I ended my last gym membership almost ten years ago when Mom moved to San Antonio. Prior to her relocating, I spent an hour or so every day after work doing cardio. I loved swimming laps, spinning on stationary bikes, or jogging on a treadmill. I moved competently through the weight machines like a pro—alternating upper and lower body workouts that left me slim and trim.
That special hour I allocated to myself after a day of work shifted to visiting with my mother when she moved into her apartment. At first, I didn’t really miss the time spent at the gym because David and I still managed to hike to the park. At that time, we had a grocery store in the neighborhood and often walked over to pick up odds-n-ends. Some weekends, we took out our bikes and rode down 1604, crossed I10, and headed to St. Hedwig, making a loop through the back roads. Needless to say, I had way thinner thighs back then!

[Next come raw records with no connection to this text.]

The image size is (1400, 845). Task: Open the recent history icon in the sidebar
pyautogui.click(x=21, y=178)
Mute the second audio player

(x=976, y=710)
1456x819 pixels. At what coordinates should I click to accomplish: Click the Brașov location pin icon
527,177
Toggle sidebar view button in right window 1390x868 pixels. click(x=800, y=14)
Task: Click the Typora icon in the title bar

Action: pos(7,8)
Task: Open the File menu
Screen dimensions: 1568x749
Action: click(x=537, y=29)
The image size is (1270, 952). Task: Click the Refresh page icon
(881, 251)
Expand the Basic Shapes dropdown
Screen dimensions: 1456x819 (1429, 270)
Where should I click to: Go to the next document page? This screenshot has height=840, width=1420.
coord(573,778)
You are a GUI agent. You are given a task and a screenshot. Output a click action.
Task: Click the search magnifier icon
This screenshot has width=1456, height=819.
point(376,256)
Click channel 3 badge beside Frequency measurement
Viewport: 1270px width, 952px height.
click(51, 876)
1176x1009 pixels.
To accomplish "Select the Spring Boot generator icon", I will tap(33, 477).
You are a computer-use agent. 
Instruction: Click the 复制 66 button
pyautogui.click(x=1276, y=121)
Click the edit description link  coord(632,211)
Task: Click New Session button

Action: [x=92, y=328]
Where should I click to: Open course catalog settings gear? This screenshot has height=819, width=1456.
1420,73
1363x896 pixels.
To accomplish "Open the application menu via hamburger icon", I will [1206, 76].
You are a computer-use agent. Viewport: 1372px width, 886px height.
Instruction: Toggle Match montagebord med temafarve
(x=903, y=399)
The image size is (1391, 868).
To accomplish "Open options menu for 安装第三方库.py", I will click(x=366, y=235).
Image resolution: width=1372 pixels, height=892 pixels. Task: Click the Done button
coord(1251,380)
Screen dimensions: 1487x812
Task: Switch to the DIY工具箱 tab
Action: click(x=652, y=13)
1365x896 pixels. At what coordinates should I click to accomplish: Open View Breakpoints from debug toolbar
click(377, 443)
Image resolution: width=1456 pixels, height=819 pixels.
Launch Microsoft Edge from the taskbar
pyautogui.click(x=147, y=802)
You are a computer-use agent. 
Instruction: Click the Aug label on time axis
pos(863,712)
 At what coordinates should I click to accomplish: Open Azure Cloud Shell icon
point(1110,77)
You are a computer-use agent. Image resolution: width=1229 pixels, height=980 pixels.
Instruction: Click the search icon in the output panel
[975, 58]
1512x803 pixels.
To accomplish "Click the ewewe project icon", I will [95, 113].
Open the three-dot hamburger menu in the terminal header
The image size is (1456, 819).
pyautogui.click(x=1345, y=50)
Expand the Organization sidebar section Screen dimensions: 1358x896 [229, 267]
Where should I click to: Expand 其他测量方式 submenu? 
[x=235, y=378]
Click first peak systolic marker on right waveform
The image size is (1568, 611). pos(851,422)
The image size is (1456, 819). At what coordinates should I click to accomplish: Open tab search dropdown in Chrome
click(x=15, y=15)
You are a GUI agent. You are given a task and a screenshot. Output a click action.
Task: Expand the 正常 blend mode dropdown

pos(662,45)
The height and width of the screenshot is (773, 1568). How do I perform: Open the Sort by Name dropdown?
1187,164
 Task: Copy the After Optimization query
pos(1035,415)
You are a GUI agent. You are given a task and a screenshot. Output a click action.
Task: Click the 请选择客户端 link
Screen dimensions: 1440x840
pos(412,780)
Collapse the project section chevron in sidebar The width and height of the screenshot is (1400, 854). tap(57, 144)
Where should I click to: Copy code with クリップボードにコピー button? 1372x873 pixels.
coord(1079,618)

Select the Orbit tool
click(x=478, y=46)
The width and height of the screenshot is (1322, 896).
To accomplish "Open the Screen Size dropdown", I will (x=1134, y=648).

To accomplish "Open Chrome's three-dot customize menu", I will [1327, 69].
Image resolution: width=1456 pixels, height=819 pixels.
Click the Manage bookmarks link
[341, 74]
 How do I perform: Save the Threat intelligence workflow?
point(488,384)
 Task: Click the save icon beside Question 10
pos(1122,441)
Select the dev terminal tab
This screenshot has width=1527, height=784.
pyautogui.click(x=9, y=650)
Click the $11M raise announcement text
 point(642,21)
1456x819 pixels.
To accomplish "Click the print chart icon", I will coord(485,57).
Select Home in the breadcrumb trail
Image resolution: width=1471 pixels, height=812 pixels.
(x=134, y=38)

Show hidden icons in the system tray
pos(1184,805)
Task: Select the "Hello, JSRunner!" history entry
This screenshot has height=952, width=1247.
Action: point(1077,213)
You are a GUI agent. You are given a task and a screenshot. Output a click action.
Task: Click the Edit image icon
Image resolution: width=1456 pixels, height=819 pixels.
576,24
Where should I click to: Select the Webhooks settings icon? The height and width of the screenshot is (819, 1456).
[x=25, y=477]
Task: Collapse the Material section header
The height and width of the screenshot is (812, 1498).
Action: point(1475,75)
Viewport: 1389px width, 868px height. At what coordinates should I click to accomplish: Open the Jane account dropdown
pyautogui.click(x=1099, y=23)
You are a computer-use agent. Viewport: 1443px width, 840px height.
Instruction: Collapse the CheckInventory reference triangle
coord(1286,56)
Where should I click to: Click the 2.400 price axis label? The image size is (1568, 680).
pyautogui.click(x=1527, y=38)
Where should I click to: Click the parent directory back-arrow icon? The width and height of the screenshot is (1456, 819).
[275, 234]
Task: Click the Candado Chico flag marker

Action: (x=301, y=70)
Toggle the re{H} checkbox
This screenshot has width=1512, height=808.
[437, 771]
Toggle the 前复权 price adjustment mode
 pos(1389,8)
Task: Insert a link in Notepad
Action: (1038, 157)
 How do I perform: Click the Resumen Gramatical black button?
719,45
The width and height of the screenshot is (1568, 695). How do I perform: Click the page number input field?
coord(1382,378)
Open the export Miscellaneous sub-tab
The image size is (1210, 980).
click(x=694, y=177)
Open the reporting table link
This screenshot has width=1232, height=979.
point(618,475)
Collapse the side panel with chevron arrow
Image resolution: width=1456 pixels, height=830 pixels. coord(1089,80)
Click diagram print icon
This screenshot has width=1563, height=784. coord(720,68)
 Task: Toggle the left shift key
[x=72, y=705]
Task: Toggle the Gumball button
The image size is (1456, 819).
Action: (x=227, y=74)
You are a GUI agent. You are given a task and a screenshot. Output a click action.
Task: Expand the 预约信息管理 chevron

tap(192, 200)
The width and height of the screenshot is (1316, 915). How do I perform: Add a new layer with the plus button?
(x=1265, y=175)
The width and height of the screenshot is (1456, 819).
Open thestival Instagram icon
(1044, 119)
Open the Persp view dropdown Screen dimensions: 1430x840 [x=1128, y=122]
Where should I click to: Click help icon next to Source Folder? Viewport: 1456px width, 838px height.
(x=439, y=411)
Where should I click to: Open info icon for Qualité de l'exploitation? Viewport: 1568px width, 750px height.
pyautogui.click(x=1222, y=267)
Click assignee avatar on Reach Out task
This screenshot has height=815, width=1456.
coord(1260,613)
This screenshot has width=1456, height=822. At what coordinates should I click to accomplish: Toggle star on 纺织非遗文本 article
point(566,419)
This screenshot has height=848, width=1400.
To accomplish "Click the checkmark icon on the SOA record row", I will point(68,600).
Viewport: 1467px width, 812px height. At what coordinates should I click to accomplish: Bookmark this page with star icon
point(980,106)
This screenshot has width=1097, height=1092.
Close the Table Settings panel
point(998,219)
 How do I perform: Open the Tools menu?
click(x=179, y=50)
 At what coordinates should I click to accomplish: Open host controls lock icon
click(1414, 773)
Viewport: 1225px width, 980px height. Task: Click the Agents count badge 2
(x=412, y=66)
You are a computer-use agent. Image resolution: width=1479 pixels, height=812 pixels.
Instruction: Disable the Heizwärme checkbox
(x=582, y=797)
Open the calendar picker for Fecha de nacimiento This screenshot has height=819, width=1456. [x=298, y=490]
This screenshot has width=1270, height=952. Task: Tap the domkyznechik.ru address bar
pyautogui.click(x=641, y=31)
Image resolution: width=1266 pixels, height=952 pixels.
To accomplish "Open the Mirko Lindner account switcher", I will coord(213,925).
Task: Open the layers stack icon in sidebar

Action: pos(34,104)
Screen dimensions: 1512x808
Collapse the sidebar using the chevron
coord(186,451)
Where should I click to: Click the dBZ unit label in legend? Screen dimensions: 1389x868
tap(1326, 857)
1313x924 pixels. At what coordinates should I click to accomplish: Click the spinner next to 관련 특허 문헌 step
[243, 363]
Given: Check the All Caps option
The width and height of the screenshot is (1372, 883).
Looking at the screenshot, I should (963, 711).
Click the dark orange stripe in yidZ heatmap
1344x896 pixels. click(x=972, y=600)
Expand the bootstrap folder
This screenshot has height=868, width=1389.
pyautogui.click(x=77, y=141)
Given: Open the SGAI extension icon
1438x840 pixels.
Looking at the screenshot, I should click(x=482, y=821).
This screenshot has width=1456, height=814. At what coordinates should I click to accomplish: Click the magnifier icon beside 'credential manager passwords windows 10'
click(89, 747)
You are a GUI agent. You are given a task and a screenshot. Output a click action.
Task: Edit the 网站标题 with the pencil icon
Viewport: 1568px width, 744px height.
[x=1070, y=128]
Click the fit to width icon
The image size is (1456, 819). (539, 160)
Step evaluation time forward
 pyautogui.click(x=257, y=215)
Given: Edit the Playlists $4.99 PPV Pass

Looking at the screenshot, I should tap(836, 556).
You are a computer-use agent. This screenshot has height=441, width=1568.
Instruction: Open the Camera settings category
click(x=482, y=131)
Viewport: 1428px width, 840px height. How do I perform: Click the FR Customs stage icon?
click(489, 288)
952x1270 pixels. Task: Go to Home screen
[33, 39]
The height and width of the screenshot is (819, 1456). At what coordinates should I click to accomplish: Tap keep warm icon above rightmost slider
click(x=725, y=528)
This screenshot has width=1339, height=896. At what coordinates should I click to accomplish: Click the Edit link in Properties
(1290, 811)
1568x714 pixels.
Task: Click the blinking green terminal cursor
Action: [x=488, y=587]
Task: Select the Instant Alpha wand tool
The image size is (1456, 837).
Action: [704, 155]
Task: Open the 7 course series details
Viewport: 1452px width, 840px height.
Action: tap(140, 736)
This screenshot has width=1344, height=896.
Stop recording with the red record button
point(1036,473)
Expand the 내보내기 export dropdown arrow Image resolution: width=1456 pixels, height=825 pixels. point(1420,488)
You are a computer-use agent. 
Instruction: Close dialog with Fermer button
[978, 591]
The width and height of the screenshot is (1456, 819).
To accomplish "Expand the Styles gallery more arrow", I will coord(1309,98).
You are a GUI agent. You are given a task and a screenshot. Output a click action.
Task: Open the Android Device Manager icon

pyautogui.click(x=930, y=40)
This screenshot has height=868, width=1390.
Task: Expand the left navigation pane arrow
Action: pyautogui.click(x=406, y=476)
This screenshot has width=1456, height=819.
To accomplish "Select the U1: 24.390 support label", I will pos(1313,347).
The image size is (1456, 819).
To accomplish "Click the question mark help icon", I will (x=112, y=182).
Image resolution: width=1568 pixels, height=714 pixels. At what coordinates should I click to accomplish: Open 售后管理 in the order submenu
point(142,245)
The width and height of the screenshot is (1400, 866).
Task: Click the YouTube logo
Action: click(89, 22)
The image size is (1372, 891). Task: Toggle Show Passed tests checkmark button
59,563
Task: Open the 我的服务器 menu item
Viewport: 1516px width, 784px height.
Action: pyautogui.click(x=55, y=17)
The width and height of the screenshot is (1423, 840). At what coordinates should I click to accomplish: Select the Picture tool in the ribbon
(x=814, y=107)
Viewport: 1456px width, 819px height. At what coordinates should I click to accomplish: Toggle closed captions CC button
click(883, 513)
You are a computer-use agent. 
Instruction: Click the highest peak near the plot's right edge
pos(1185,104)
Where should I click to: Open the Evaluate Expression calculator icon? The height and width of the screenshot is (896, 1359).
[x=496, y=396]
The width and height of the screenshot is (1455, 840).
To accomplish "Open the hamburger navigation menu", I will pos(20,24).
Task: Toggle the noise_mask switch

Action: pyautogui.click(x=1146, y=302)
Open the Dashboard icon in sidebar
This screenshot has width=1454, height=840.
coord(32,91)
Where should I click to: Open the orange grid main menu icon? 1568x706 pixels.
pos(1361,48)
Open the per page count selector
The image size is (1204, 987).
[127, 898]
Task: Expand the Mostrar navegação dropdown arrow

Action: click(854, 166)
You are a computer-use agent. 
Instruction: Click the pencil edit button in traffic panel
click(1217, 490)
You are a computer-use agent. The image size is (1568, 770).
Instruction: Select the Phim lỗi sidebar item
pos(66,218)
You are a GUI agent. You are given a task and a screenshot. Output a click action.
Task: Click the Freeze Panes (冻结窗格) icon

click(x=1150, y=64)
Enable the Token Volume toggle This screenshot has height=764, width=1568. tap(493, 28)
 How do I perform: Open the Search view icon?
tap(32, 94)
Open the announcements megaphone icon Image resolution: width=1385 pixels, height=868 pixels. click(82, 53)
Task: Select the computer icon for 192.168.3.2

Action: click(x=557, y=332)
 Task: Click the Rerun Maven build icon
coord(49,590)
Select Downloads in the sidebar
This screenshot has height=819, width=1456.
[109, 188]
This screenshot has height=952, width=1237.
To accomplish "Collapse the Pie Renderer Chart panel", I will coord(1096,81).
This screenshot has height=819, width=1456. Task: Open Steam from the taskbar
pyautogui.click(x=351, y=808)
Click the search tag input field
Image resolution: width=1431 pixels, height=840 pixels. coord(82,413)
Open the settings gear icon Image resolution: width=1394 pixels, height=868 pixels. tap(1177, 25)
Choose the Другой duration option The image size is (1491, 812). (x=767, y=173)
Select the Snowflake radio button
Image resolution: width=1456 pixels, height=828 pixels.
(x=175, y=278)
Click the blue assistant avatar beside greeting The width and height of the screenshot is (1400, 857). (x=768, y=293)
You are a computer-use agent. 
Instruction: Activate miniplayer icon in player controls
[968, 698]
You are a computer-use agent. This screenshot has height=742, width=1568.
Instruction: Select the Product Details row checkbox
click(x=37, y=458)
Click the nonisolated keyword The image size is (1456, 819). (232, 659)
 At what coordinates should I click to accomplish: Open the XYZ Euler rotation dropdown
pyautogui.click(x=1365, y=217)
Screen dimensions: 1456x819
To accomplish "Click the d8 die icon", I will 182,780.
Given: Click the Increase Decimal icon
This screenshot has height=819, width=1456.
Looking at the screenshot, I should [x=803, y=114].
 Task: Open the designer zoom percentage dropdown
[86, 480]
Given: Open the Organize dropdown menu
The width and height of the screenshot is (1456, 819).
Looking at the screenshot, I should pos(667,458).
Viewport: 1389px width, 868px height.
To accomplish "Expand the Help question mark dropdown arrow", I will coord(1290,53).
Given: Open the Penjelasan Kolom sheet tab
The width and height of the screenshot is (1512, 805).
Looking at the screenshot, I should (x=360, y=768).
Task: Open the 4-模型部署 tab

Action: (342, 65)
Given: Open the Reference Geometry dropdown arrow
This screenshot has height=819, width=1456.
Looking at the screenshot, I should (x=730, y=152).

As Mom’s needs changed, I found less and less time to take care of myself. It amazes me how people always advise me to “take care of yourself” and to “have time for yourself” because that’s almost impossible for a full-time caregiver. You catch moments throughout the day and evening. If you want time with your spouse or other family members, you end up sacrificing even more private time. As Mom’s Huntington’s disease progresses, I’ve found it more difficult to find large chunks of time for any activity. Finding time to write becomes a major feat where I often write only a few words at a time.
When my son decided to move back home temporarily, he made me promise to join his gym, Lifetime. He knew that I’d talk myself out of a workout without a partner to encourage me. With his help, I think I’ll carve out an hour or so three times a week.
My gym membership came with a free consultation with a trainer. The buff ex-Marine asked me for my personal goals. I said I wanted to wear my wedding band again. I don’t care about my dress size or hip circumference. It doesn’t matter if I have a little jiggle in my thighs. And I told him I desperately needed to reduce my stress. He seemed perplexed that I didn’t aim to drop a ton of weight, but I insisted that I’m looking for a healthier me.
This week, my son and I have managed two trips to the gym. Both times I’ve headed for the pool to do laps (not as many as I could do ten years ago, but at least I’m moving). Then I’ve slipped into the sauna to bake for ten minutes, and I’ve followed that with running the hot tub jets over my aching arms and back. Then I take my time dressing and sink into a leather chair to wait for Paul to surface from his routine. I actually sit. I don’t think. I pause. I breathe.